LISC supports a national network of 80 Financial Opportunity Centers in more than 30 cities across the country. Financial Opportunity Centers (FOCs) focus on the financial bottom line for low-to- moderate income individuals. This means changing people's financial behavior in a way that encourages them to make a long-term commitment to increasing income, decreasing expenses and acquiring assets.
The FOC model involves integrated services delivery of three "core" services:
The Financial Opportunity Center model is not a distinct program or organizational entity, but rather, a new way for agencies to conceptualize and approach their work. As such, the model is deployed within the existing infrastructure of established, community-based institutions that have a track record of providing at least one of the three core services (and, in the case of most FOCs, a multitude of other social, financial or educational services).

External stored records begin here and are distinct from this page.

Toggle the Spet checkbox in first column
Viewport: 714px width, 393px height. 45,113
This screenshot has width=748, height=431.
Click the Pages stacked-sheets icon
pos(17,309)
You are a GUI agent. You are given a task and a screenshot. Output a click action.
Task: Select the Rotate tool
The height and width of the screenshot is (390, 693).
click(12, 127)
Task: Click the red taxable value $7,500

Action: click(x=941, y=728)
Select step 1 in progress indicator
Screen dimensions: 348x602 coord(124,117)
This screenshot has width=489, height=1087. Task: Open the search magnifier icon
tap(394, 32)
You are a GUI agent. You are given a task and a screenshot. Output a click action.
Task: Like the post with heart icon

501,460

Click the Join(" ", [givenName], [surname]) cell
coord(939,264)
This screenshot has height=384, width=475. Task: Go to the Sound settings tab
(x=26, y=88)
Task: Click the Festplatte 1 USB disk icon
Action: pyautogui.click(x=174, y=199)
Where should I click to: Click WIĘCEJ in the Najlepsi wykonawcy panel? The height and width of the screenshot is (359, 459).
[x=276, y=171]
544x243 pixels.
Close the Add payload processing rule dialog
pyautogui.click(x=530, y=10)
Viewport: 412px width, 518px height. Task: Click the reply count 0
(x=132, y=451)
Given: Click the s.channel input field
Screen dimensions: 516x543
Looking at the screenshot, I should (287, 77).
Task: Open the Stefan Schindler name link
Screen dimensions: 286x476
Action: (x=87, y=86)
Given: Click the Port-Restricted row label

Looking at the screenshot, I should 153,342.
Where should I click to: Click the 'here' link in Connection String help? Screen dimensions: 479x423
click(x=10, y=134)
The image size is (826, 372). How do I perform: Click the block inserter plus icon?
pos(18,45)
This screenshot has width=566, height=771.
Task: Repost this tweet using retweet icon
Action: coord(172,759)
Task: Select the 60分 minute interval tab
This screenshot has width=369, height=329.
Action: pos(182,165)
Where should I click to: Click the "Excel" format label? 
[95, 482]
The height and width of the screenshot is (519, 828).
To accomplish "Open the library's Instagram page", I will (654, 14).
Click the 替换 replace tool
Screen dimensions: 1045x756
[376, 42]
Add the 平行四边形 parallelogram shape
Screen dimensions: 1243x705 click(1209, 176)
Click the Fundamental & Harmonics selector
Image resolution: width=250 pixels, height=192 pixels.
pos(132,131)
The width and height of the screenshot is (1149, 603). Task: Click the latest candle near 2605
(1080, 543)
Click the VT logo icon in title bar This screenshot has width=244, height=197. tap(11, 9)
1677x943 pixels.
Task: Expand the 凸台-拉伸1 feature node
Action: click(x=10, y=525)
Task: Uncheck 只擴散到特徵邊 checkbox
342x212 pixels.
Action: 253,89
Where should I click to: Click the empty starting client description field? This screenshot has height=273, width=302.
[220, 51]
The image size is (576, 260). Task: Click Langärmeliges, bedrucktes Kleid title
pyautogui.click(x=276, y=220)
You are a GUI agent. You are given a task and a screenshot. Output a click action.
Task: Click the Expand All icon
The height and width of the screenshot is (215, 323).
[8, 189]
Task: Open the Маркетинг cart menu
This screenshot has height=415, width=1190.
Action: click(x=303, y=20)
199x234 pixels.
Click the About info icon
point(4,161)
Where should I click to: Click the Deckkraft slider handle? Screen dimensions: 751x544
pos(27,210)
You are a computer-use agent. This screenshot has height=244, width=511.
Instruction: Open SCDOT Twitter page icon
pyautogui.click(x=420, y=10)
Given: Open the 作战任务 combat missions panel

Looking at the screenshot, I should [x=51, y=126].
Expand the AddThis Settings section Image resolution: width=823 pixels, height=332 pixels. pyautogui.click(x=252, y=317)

In LISC's experience, neighborhood-based organizations have the advantages of convenience, familiarity, accessibility and cultural competency. They offer the trust and credibility that are crucial to establishing productive, long-term relationships with community residents. Across the country, a wide spectrum of neighborhood-based nonprofits—workforce agencies, faith-based organizations, Community Action Agencies, multi-service providers, housing counseling groups, prisoner re-entry programs and community colleges—have incorporated the Financial Opportunity Center model into their programming.
Financial Opportunity Centers are based on the Center for Working Families model originally developed and promoted by the Annie E. Casey Foundation. LISC's Chicago field office was an early adopter of this approach, having supported several community-based organizations in 2005. (In several LISC cities that were early adopters of the model, the Centers are still known locally as CWFs, though they are part of the FOC network and Financial Opportunity Centers is the national LISC "brand.")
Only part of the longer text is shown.